Actually, I kinda dig that, so whatever. The graphic styles and designs
of the levels are all awesome, though, and there are 79 additional features to play with, consisting of new game
elements, abilities and monsters. In some levels, you can even play as Chip’s companion
from the first game, Melinda the Mental Marvel. She not only looks different but can
access certain areas that Chip cannot and has different strengths and weaknesses. But even with all the new textures and logic,
the basic gameplay remains. It’s a top-down, tile-based logic puzzle game
with a timer and a goal for each level.
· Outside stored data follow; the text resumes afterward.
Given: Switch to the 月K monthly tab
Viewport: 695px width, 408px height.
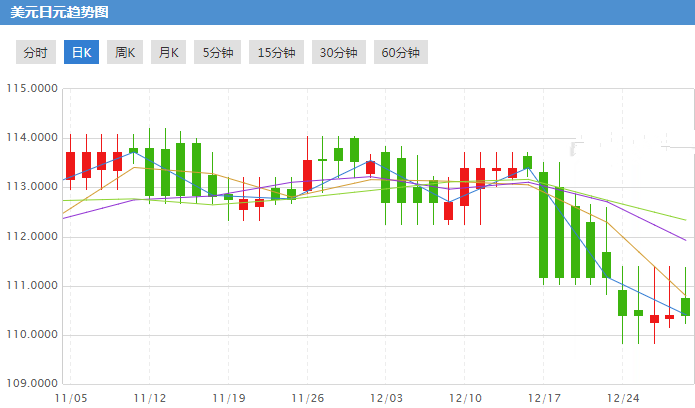Looking at the screenshot, I should pyautogui.click(x=169, y=53).
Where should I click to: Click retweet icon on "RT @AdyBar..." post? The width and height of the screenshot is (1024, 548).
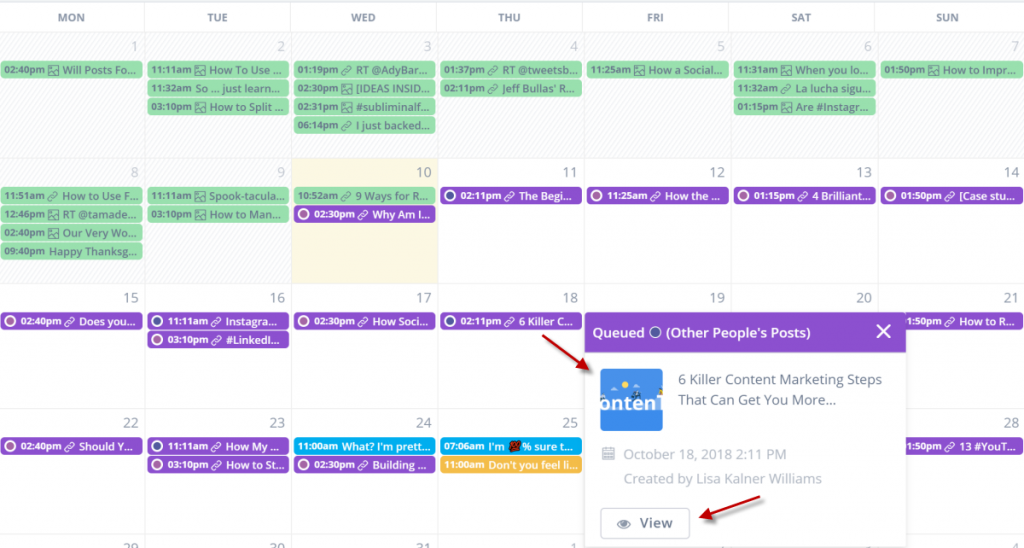347,71
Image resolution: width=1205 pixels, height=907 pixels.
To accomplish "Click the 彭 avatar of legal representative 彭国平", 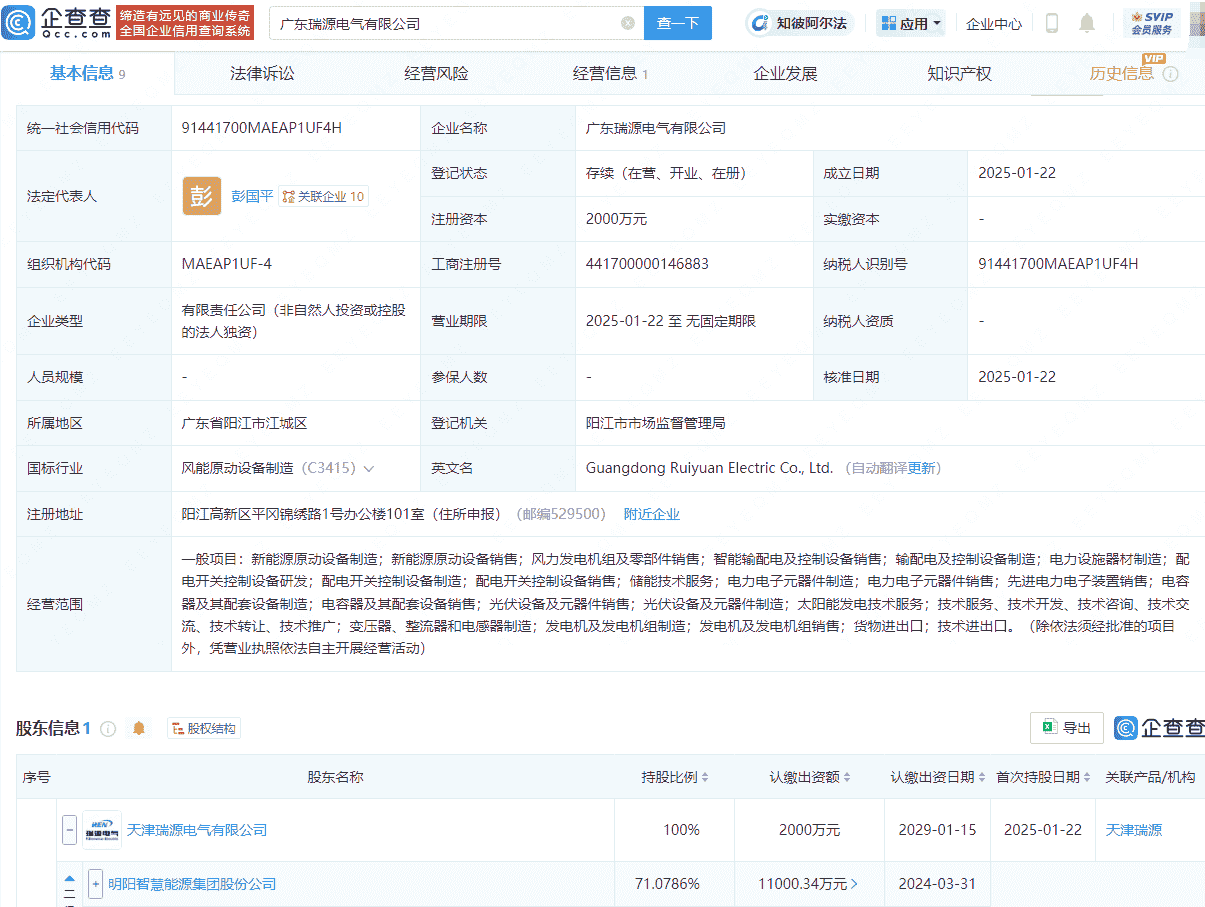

There are a number of chips to collect,
which are often in plain sight, but grabbing them quickly enough is another story. 200 hundred of these levels await you this time, created by a number of talented designers, but the goal is always to reach the swirly exit tile
by way of logical object manipulation. The new items, tiles and enemies make
for some new absolute mind-benders, with things like dynamite, railroad tracks,
electric wires, logic gates and bandits. But again, it really is just more “Chip’s Challenge”
with very little in the way of evoluton. If anything, it feels like an iterative expansion pack,
and there’s nothing wrong with that, I guess, it’s just that I feel that it could also have done
a bit more to appeal to gamers of 2015, instead of just those of us from
the early-’90s who never got their fix. For instance, “Chuck’s Challenge 3D” included a rewind feature that made playing with game logic a breeze, but no such feature is on offer here. Again, I can understand keeping
the original game’s integrity in tact, but I also would just like to enjoy this
with some new optional features to get past the parts that didn’t age so well. It does let you skip levels at will,
but sometimes I’d rather just retry from a certain part than punk out on the entire thing. Ah, well. It’s is what it is. And what it is is a game for a niche audience of
“Chip’s Challenge” fans and retro puzzle gamers. The fact that it is now purchasable at all is a serious accomplishment and I’m seriously happy to see it! I’m not so happy about the bare-bones nature of it,
being a 2015 release and all, but I can also excuse it in a special case like this. I’m also not so keen on the level editor
being an extra piece of $3.00 DLC. Ugh! I could have don’t without THAT bit
of modern gaming business practice. But if you buy it in the pack
alongside the original game on Steam, you get everything for five bucks
at the moment, so it’s no big deal. If you’ve been curious about the sequel,
or have never even tried the original, it’s worth giving “Chip’s Challenge 2” a look. But just go into it expecting a
game from over twenty years ago, and the tappings, or lack thereof,
that come with such a thing. [ragtime piano] And it you enjoyed this video, then perhaps you would like to watch my reviews on
“Chip’s Challenge 1” for the Lynx and Windows 3.1, as well as my review of “Chuck’s Challenge 3D.” As you could see, I quite enjoy these games. So, uh, yeah. There’s coverage, if you’d like to see it. And you can also subscribe to the channel
to be notified whenever there’s more stuff, which happens every Monday and Friday. There’s also Twitter and Facebook and Patreon,
if you’d like to do some extra things, social and monetarily-wise… if that’s– Is that a phrase? I dunno, I just said it. And as always, thank you very much for watching.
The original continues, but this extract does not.